WHAT TO WORK ON:
In the entries that follow, find the word "computer" and report each line it is on.

RECORDS TO PROCESS:
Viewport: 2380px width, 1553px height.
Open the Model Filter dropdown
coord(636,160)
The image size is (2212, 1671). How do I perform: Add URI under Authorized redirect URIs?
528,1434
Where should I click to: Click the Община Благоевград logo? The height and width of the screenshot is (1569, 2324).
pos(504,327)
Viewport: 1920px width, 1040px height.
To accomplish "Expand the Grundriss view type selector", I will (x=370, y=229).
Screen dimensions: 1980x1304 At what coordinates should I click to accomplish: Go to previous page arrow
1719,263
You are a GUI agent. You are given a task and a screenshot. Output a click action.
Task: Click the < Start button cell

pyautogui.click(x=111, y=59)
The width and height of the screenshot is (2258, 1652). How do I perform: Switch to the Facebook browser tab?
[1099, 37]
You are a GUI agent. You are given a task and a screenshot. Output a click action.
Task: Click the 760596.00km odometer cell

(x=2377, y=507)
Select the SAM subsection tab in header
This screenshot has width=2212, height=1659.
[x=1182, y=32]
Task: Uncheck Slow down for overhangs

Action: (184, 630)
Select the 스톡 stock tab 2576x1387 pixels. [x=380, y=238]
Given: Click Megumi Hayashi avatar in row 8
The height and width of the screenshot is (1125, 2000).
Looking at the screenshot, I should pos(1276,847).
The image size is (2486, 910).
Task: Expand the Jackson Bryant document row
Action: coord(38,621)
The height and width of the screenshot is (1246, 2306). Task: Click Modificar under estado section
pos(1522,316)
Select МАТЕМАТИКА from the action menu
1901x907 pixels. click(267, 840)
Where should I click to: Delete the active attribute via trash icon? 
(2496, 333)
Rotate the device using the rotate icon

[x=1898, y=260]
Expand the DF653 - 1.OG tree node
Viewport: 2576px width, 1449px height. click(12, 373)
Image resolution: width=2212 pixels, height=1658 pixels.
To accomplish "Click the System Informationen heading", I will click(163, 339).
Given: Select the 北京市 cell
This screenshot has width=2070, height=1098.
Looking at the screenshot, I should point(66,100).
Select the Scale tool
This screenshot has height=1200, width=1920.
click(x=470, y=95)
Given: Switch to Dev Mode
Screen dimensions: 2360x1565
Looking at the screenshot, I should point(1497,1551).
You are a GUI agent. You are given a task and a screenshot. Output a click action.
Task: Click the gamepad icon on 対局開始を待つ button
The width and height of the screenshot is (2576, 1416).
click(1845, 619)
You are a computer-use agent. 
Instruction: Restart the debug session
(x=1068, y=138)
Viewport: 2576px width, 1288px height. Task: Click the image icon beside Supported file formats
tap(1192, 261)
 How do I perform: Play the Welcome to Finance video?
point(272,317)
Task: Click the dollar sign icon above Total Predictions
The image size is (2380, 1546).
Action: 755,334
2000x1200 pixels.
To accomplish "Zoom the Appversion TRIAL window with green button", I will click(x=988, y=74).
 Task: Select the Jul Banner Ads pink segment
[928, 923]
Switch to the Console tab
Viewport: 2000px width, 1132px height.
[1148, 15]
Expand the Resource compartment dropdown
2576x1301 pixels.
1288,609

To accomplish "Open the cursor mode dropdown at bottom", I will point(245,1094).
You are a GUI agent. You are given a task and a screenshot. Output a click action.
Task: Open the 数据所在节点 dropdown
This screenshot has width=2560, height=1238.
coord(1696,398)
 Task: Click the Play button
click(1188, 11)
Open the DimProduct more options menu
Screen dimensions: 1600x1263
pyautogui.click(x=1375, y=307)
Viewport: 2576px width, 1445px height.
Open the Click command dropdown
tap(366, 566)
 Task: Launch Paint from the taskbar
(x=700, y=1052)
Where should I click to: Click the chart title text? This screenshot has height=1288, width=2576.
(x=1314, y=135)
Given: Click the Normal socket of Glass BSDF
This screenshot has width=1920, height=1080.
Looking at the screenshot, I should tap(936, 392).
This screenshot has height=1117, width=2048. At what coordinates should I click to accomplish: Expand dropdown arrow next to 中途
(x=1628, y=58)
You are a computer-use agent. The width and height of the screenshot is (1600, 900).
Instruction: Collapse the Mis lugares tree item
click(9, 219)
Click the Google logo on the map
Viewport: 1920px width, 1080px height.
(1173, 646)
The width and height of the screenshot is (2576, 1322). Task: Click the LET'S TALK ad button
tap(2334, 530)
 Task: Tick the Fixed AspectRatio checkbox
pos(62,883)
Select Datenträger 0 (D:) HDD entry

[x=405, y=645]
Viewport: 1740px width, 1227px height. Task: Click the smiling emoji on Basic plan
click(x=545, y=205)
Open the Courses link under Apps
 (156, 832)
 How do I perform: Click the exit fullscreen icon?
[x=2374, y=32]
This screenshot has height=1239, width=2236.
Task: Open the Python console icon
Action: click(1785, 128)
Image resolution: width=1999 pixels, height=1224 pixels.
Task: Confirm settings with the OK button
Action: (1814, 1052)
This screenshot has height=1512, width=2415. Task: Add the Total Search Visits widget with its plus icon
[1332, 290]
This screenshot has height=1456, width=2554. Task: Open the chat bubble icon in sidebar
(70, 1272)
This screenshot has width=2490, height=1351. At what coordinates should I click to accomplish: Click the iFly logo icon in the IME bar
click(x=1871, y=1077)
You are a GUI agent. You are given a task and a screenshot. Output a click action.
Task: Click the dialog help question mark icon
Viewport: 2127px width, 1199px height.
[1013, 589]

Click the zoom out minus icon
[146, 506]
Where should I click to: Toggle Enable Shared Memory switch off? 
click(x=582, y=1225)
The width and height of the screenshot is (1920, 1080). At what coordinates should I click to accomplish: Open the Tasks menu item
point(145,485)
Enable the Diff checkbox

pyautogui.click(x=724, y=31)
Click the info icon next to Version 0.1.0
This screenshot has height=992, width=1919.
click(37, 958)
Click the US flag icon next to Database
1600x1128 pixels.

ANSWER TO THIS TASK:
You are a computer-use agent. 
You are a computer-use agent. The width and height of the screenshot is (1600, 900).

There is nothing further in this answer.